[Given problem A]: In the certification piece, what position does Leslie Thomas hold at Kryterion?

-.-.-

Law #1: Identify the Primary Problem the Market Will Pay You to Solve

Discover the four laws of certification success from a professional psychometrician with 20+ years experience working with dozens of credentialing programs spanning multiple industries. Leslie Thomas, Ph.D., is Kryterion’s Chief Psychometric Officer.

In this special presentation originally delivered at the ATP 2019 conference, Leslie distills credentialing success into four immutable laws: all on-point, all informed by experience and all in plain-English. They’re perfect for a non-technical audience looking for the secrets to a winning credentialing program.

Today, you’ll hear Law #1: Identify the Primary Problem the Market Will Pay You to Solve. Responding to an unmet market need is the singlemost important step of the development process. It’s positively foundational. Get this right, and you’ll be in perfect position to understand and implement the three other laws, which will be released in succession, one per week over the next three weeks on this Kryterion blog.

Leslie’s presentation is ideal for an audience contemplating a new credentialing program. It offers benefits, reminders and mental audit points to stakeholders of existing programs as well.  

Transcript of Video

The Four Immutable Laws of Certification Success: A Psychometrician Speaks.

-.-.-

[Given problem B]: Reproduce the records from the line containing "using (26, 307)" through the last line of the records, requests included, adding 83 to every number in the coordinates.

(Records)
-.-.-

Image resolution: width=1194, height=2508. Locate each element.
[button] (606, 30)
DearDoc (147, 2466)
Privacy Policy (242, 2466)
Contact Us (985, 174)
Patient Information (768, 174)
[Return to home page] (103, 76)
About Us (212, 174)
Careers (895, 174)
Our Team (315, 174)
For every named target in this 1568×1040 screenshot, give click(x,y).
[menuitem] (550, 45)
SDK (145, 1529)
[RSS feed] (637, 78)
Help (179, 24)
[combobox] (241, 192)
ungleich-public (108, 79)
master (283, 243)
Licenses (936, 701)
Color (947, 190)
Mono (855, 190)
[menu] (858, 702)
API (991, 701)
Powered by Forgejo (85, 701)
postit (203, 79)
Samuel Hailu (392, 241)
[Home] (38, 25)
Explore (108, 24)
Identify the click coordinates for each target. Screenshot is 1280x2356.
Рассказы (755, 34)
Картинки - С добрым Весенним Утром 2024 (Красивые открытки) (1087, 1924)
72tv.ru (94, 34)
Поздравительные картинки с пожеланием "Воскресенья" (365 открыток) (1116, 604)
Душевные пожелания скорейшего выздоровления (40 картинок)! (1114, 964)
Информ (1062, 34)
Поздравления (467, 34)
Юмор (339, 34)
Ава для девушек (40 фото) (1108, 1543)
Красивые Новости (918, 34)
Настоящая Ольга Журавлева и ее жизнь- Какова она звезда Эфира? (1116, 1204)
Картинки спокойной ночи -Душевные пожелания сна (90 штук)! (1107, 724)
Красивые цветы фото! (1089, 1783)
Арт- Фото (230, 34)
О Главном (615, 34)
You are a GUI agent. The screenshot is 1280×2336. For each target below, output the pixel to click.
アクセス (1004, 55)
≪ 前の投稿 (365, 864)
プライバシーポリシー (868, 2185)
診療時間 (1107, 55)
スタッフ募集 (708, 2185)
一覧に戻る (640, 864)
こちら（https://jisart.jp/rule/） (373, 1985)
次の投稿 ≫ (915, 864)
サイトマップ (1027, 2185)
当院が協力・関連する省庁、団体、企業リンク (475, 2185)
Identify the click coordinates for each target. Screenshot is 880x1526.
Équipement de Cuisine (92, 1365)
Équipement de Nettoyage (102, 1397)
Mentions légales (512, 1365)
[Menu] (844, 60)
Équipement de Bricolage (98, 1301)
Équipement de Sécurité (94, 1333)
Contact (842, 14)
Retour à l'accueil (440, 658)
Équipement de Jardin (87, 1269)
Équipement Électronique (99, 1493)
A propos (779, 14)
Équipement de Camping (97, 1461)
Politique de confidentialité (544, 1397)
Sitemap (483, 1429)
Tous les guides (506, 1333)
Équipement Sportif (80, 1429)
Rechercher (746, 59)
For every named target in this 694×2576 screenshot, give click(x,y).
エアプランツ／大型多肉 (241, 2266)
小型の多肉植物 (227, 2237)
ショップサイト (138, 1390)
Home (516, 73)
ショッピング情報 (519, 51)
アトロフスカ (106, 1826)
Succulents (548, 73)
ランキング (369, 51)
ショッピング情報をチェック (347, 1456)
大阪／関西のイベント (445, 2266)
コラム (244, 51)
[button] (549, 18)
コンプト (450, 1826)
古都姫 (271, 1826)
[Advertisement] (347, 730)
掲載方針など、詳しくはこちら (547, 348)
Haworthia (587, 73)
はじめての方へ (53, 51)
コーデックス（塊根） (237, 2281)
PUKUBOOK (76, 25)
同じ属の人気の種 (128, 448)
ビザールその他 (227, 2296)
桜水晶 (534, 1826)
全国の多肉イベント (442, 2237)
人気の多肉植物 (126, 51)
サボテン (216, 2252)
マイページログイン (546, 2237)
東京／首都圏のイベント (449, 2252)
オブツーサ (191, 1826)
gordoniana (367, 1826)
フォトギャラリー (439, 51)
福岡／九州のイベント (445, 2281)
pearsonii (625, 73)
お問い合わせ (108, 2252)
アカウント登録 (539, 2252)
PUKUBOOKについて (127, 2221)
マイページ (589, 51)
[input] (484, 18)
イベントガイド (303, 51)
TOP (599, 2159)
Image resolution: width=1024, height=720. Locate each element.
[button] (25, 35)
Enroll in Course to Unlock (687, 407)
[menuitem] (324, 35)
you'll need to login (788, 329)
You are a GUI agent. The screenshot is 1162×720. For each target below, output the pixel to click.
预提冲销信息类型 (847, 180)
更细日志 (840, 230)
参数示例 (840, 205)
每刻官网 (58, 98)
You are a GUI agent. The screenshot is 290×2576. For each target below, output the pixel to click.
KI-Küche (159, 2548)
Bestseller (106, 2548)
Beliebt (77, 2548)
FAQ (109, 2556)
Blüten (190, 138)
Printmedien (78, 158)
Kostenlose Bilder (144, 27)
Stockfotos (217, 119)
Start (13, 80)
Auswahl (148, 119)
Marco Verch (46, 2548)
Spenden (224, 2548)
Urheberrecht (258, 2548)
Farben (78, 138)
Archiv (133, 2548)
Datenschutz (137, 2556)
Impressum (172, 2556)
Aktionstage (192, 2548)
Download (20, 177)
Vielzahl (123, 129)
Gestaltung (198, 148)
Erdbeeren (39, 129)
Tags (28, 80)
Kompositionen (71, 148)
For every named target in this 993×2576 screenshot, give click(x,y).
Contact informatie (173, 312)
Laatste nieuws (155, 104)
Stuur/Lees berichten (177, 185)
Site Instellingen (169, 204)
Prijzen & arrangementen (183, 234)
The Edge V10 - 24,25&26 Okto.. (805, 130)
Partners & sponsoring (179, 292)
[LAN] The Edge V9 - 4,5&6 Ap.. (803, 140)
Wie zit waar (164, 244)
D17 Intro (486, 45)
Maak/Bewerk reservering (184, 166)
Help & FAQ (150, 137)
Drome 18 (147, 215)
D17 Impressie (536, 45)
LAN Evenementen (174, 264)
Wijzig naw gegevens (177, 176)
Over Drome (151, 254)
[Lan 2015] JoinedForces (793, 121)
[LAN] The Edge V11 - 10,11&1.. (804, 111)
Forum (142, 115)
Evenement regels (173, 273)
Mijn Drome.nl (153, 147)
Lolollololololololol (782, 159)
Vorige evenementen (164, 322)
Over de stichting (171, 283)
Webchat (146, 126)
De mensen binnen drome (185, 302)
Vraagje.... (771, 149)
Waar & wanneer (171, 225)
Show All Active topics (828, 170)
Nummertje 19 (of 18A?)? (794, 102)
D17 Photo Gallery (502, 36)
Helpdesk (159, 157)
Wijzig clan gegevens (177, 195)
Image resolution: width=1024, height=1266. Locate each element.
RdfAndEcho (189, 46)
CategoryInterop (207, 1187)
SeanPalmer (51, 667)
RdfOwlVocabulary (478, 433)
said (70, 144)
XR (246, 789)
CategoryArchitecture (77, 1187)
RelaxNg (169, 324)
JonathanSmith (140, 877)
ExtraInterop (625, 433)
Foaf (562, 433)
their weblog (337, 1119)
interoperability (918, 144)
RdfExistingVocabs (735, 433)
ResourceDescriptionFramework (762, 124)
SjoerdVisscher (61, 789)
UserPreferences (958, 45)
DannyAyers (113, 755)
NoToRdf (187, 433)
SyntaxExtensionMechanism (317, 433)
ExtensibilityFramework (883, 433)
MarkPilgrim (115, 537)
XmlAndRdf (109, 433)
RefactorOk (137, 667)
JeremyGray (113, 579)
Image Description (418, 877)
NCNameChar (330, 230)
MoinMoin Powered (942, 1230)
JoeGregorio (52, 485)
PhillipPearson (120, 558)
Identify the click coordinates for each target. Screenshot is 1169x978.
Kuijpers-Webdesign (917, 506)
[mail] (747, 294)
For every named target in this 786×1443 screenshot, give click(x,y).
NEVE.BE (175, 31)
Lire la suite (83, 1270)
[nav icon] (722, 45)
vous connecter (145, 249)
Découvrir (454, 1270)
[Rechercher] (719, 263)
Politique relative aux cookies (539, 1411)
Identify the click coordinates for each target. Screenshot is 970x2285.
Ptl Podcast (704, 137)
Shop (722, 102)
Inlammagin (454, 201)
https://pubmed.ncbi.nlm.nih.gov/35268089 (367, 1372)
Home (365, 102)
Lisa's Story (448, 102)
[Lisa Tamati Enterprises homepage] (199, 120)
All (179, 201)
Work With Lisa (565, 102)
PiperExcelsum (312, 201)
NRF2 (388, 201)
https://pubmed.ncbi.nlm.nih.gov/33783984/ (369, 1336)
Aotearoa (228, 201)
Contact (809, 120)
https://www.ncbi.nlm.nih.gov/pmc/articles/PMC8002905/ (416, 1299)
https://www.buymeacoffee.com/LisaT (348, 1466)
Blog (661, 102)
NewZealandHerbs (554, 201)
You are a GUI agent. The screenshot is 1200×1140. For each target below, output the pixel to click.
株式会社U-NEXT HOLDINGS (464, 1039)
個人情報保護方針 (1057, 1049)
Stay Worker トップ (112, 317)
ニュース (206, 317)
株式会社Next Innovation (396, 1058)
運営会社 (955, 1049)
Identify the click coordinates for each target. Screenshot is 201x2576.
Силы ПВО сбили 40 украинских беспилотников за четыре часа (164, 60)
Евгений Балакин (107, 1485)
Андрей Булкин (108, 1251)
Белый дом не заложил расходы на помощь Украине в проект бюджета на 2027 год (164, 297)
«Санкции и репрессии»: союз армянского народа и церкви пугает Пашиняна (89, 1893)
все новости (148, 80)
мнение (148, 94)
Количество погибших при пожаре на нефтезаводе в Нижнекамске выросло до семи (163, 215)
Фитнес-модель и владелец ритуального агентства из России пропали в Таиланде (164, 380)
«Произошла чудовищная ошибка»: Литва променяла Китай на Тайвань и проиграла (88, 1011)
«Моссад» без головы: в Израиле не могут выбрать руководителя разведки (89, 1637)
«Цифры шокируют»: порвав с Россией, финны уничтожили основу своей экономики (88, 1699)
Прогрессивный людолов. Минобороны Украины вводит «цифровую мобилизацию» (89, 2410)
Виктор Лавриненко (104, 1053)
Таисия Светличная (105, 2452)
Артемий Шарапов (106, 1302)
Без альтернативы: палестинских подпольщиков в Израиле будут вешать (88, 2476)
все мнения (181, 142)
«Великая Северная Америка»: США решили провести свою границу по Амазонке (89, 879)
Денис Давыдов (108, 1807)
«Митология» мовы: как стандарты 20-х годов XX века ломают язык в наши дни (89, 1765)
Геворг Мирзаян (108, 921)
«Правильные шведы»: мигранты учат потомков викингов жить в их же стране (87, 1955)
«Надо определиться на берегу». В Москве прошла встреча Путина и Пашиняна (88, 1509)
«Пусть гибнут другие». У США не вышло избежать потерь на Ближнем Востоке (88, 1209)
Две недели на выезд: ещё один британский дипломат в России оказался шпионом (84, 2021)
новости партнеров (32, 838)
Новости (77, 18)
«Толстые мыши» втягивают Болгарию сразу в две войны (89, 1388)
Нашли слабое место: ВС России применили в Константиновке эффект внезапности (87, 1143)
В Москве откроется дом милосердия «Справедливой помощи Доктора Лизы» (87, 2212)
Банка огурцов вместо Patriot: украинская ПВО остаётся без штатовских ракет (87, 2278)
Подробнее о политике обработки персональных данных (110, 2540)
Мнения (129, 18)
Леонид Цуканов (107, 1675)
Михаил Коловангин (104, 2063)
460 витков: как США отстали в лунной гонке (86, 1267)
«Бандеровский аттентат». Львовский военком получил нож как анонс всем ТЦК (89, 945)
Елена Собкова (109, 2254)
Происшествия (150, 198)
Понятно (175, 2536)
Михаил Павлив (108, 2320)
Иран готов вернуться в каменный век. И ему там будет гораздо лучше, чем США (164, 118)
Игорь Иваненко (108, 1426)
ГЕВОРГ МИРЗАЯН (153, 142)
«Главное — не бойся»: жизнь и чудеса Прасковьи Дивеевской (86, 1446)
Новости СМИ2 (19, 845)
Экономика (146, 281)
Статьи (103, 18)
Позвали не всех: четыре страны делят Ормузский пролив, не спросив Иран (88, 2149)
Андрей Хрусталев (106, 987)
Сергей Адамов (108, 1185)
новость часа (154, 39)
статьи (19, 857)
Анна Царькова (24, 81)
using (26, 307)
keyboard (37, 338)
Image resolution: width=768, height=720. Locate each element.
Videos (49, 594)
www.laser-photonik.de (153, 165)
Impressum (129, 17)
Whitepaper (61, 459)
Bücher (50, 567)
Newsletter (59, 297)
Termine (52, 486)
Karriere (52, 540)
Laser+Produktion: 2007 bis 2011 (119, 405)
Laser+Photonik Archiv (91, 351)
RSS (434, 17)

-.-.-

[Expected output A]: Chief Psychometric Officer

[Expected output B]:
using (109, 390)
keyboard (120, 421)
Image resolution: width=768, height=720. Locate each element.
Videos (132, 677)
www.laser-photonik.de (236, 248)
Impressum (212, 100)
Whitepaper (144, 542)
Bücher (133, 650)
Newsletter (142, 380)
Termine (135, 569)
Karriere (135, 623)
Laser+Produktion: 2007 bis 2011 (202, 488)
Laser+Photonik Archiv (174, 434)
RSS (517, 100)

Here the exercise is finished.